▶ **TASK DETAILS**
Copy, from the material below, each line where "computer" shows up.

▶ **PROVIDED DATA**

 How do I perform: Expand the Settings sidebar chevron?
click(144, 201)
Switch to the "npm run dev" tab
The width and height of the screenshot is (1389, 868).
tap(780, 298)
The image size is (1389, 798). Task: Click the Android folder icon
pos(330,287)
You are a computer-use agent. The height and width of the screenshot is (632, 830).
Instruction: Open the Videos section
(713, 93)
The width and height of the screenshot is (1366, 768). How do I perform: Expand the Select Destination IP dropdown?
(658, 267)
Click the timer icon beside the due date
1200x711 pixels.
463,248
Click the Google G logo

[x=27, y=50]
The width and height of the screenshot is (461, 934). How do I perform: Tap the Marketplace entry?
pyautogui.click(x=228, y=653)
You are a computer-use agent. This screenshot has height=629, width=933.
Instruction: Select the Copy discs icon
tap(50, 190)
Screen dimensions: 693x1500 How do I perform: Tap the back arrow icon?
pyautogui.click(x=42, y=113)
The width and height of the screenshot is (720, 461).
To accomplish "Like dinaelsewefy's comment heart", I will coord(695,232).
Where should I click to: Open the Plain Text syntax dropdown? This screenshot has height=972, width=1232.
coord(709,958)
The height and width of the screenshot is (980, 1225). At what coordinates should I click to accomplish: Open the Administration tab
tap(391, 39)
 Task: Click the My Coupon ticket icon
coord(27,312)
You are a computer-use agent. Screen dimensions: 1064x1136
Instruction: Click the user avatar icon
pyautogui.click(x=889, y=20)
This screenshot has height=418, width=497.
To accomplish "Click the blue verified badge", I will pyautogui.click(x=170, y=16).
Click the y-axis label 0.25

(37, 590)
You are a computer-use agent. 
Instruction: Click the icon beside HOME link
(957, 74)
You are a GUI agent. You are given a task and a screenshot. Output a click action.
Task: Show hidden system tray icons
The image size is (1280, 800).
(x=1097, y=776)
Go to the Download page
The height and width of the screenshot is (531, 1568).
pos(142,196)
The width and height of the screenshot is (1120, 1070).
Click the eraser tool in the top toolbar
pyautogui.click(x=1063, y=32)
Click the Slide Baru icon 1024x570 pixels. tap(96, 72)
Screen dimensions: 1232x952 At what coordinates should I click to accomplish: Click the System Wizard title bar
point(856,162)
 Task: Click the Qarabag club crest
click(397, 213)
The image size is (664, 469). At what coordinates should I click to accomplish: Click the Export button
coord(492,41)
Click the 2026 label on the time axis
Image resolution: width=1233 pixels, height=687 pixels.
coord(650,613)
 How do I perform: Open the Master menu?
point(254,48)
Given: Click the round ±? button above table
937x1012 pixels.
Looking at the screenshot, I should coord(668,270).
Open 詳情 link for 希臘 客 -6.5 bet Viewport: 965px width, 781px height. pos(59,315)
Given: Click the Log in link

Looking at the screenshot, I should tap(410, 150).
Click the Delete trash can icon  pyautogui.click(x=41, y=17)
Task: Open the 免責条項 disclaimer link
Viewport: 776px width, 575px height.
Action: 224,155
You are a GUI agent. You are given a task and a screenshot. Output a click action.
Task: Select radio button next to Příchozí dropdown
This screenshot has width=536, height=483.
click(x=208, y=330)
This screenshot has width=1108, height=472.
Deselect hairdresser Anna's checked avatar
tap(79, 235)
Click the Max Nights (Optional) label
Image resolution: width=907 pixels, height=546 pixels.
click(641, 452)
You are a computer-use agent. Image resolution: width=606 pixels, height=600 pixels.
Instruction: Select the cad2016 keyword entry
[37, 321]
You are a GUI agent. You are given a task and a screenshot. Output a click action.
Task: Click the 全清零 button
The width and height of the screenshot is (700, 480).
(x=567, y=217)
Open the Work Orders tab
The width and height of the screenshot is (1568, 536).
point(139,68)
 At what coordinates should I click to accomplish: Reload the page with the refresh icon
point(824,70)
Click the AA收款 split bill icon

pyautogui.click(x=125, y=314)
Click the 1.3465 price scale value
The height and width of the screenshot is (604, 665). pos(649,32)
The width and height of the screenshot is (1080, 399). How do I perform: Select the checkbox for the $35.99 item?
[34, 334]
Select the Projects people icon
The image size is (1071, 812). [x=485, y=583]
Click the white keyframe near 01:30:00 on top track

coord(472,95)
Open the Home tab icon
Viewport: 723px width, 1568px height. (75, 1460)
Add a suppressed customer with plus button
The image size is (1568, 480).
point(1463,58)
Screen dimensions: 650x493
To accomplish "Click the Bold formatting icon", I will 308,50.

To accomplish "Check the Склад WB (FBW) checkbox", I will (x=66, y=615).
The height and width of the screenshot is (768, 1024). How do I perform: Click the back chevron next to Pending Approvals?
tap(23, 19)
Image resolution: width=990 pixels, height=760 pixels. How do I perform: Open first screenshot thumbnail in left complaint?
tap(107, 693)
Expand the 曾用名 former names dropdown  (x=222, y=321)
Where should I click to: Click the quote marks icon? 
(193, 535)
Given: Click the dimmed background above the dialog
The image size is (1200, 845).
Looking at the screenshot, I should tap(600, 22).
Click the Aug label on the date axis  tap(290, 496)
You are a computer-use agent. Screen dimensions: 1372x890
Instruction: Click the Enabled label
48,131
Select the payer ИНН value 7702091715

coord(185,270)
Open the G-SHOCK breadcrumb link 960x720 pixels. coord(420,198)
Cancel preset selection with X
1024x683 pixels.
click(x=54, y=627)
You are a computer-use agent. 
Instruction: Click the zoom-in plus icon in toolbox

▶ **TASK OUTPUT**
You are a computer-use agent. The height and width of the screenshot is (632, 830).
You are a computer-use agent. This screenshot has height=629, width=933.
You are a computer-use agent. Screen dimensions: 1064x1136
You are a computer-use agent. 
You are a computer-use agent. Image resolution: width=606 pixels, height=600 pixels.
You are a computer-use agent. Screen dimensions: 1372x890
You are a computer-use agent. 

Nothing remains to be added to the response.